In summa: everything of which we become conscious is a terminal phenomenon, an end-and causes nothing; every successive phenomenon in consciousness is completely atomistic... [19]

Nietzsche relates the denial of a thinker to a denial of the process of thinking. Why; after all, do we believe that there is an act of thinking? Because that act is what the thinker does: stringing thoughts together by creating new thoughts on the basis of the old thoughts. If there is no such thinker, then there need be no such act. That leaves only thoughts, but one at a time, although the succession may be rapid.

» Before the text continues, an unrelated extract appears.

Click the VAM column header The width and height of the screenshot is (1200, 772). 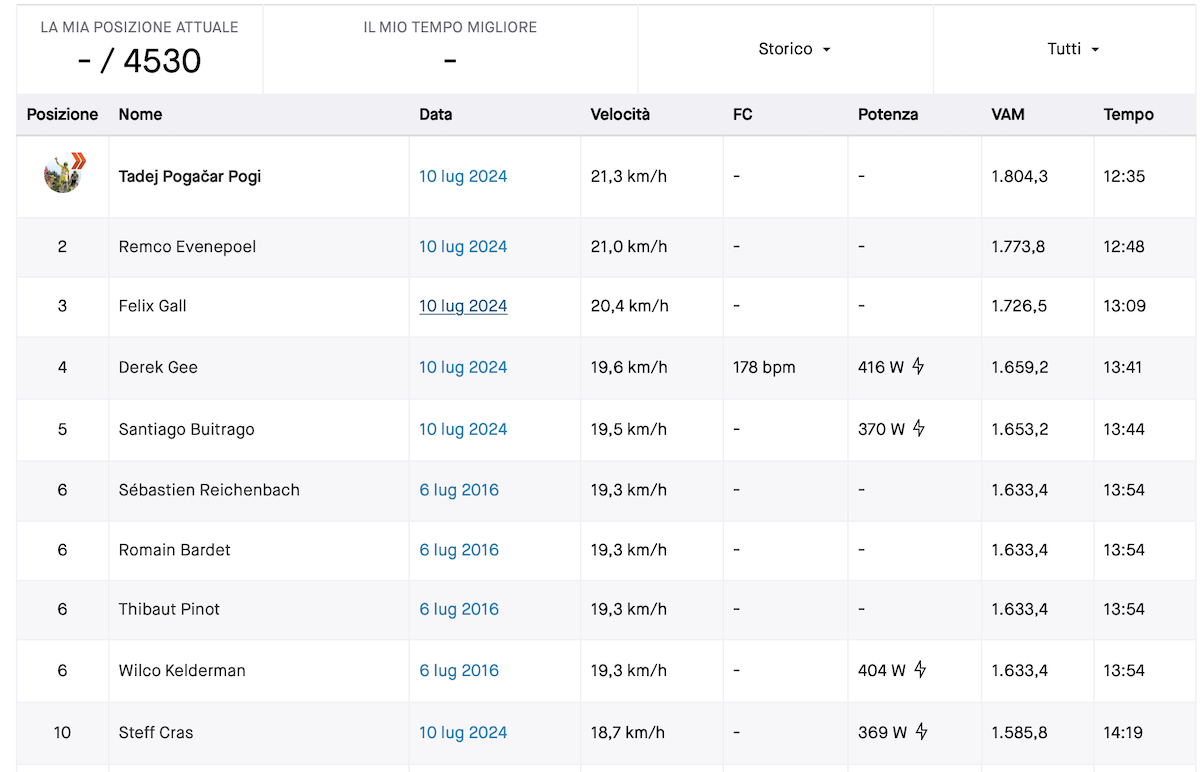[1008, 114]
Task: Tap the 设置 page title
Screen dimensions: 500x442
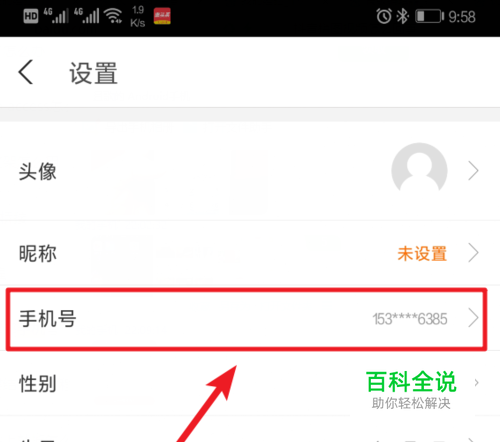Action: [93, 73]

The significance of Nietzsche's remarks for us is that we find the same claim in the Asian nondual philosophies, particularly in Ch'an Buddhism. In The Platform Sutra of the Sixth Patriarch, Hui Neng explains what prajña is:

To know our mind is to obtain liberation. To attain liberation is to experience the Samadhi of Prajna, which is ''thoughtlessness". What is "thoughtlessness"? Thoughtlessness is to see and know all Dharmas (things) with a mind free from attachment. When in use it pervades everywhere, and yet it sticks nowhere....When our mind works freely without any hindrance and is at liberty to "come" or to "go", we attain Samadhi of Prajna, or liberation. Such a state is called the function of "thoughtlessness". But to refrain from thinking of anything, so that all thoughts are suppressed, is to be Dharma-ridden, and this is an erroneous view. [20]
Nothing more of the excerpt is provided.